Suppose one day you sit in front of your work computer, click on a link supplied by your employer, and set about the task of answering a hundred or more highly intrusive health questions. Setting aside the issue of financial penalties or rewards for doing the survey, you would trust that the instrument itself, called a health risk appraisal (HRA), would actually have a sound scientific basis, especially since its ultimate goal is to give you purportedly accurate health guidance.
Unfortunately, your trust in the validity of the tool would be quite misplaced.
HRAs are an essential screening tool in workplace wellness programs despite the fact that no body of evidence clearly demonstrates either their fiscal or clinical value and that no health services research has determined which HRA is the optimal tool. Indeed, a recent review of HRAs concluded that they increase spending, not reduce it, and that no one has any idea whatsoever whether taking an HRA has anything to do with the delivery of health value.
By masking essential methodological truths about HRAs, wellness vendors have essentially hustled their employer clients into believing that HRAs, which frequently ask clinical questions best left to primary care clinicians or restate platitudes (gosh, I didn’t know it’s safer to drive while not under the influence), are both probative and predictive of a person’s health future. This is just simply wrong.
“The Effect of Price Reduction on Salad Bar Purchases at a Corporate Cafeteria.” An excellent peek at the kind of steps that employers ought to take to improve eating habits in their work forces: subsidize the purchase of healthy foods. In this CDC study, reducing the price of salads drove up consumption by 300%. If this was a stock, we would all rush out to buy it.
Influencing behavior through both choice architecture and pricing differentials challenges many employers, however. There is a fear factor in play (“some of my people will be unhappy”), as well as financial issues, because the corporate managers responsible for food services often have their compensation linked to the division’s profitability. You make a lot more money selling soda than you do selling romaine. The same perverse financial conundrum appears when corporate food service companies run cafeterias. The on-site chef and managers typically operate on a tightly managed budget that leaves them little flexibility to seek out and provide healthier options.
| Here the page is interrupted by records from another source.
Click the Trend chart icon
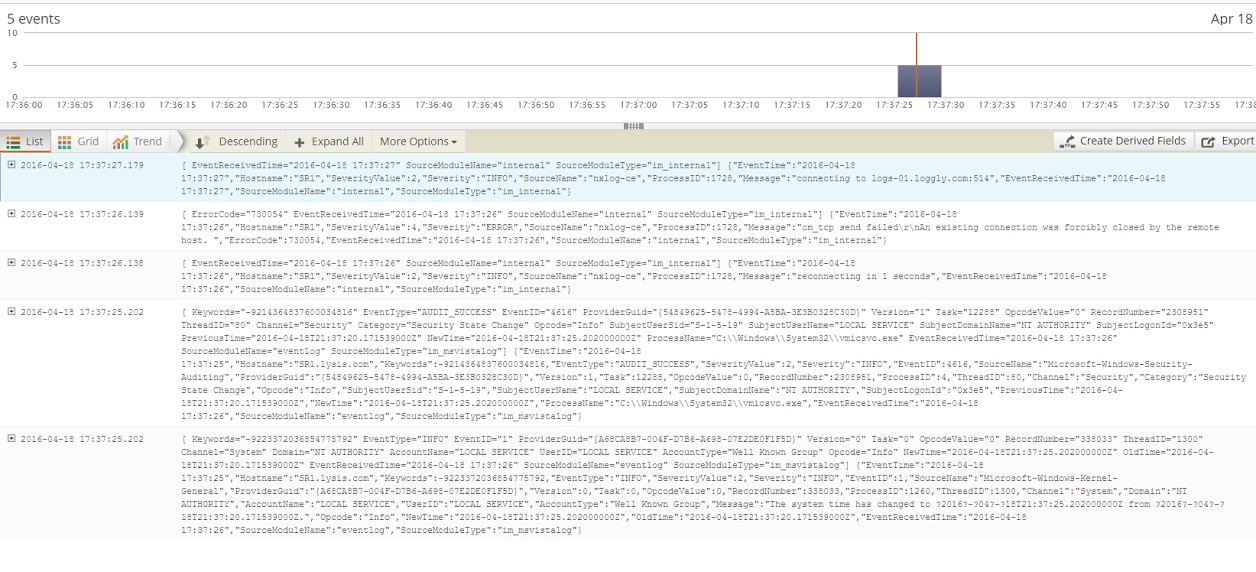The image size is (1256, 572). (x=121, y=142)
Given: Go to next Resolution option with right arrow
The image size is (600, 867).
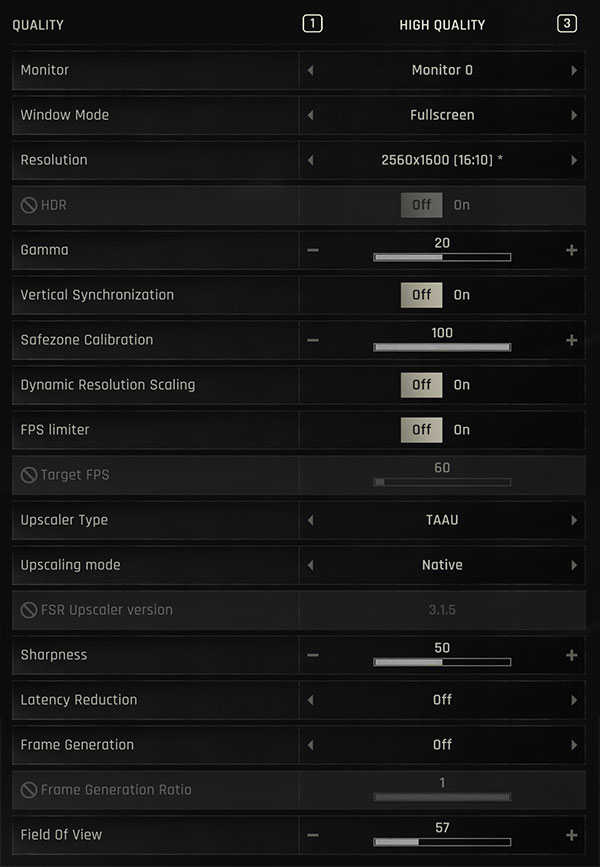Looking at the screenshot, I should pos(574,160).
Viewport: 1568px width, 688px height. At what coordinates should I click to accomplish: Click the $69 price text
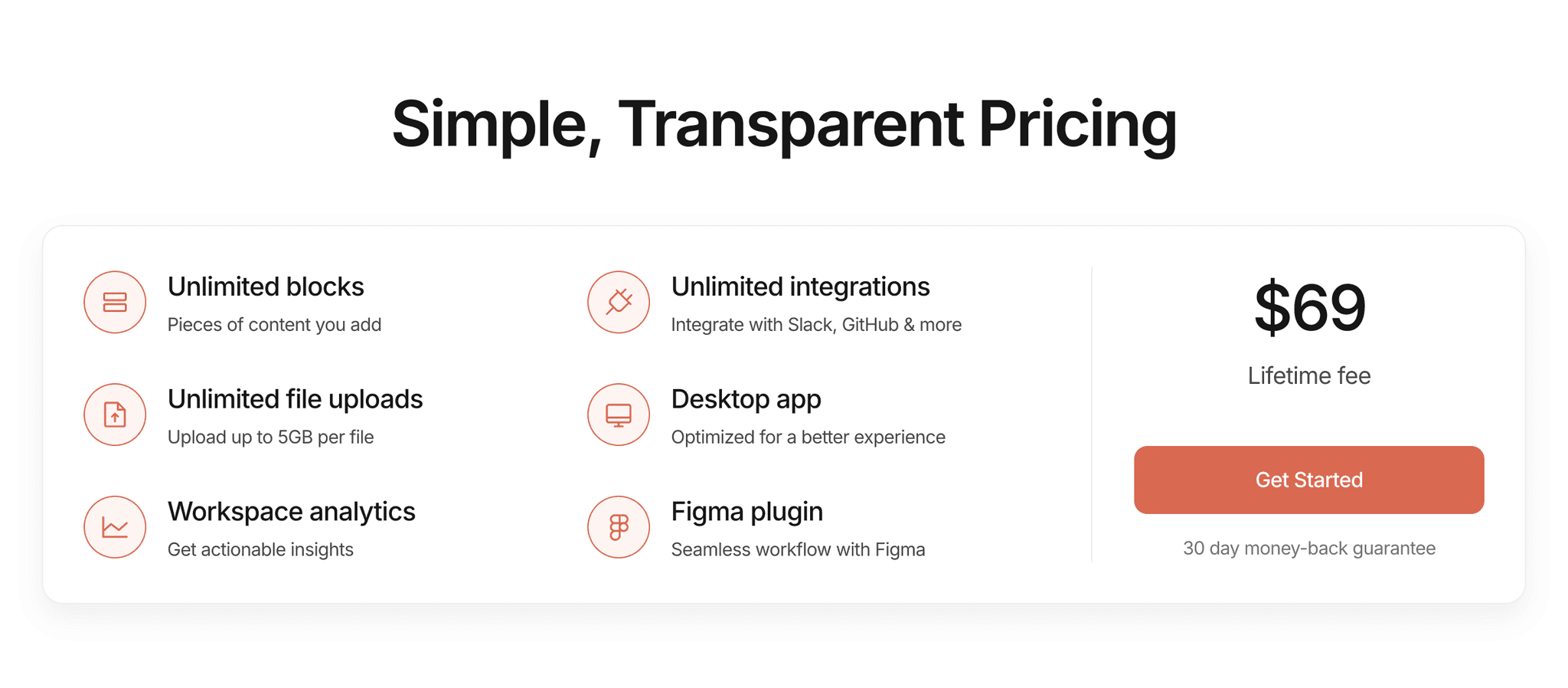click(x=1309, y=306)
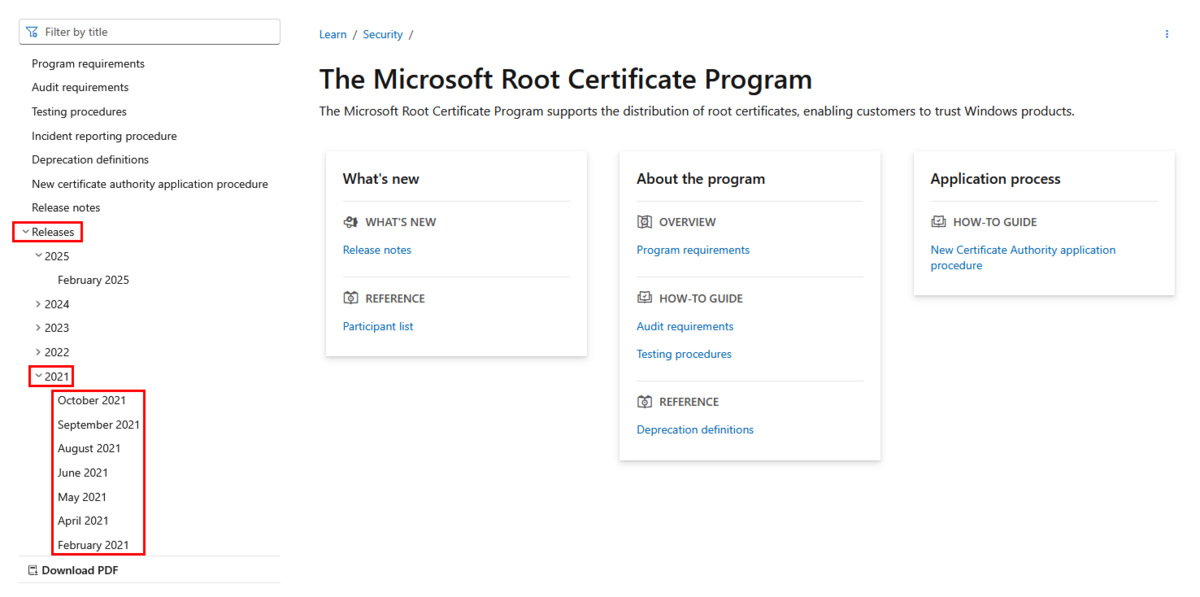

A chef employed by one of the largest corporate food service providers in the country told me last year that he could not substitute higher protein Greek yogurt for the sugar-soaked, low-protein yogurt in his breakfast bar. When I asked why, he told me that Greek yogurt was not on his ordering guide, and he was not allowed to buy it from a local club warehouse and bring it in. In this same company, beverage coolers were stuffed to overflowing with sugar-sweetened drinks, all of which were front and center (and cheap), while waters and low-fat milk were shunted to the side coolers. In another scenario, health system leaders I met with last year all raised their hands when I asked if they had wellness programs and kept them up when I asked if they also sold sugar-sweetened beverages in their cafeterias at highly profitable prices. The irony was completely lost on them. They had to be walked through the inconsistency of telling their employees to take (worthless) HRAs and biometrics, but then facilitating access to $0.69 22 oz fountain sodas.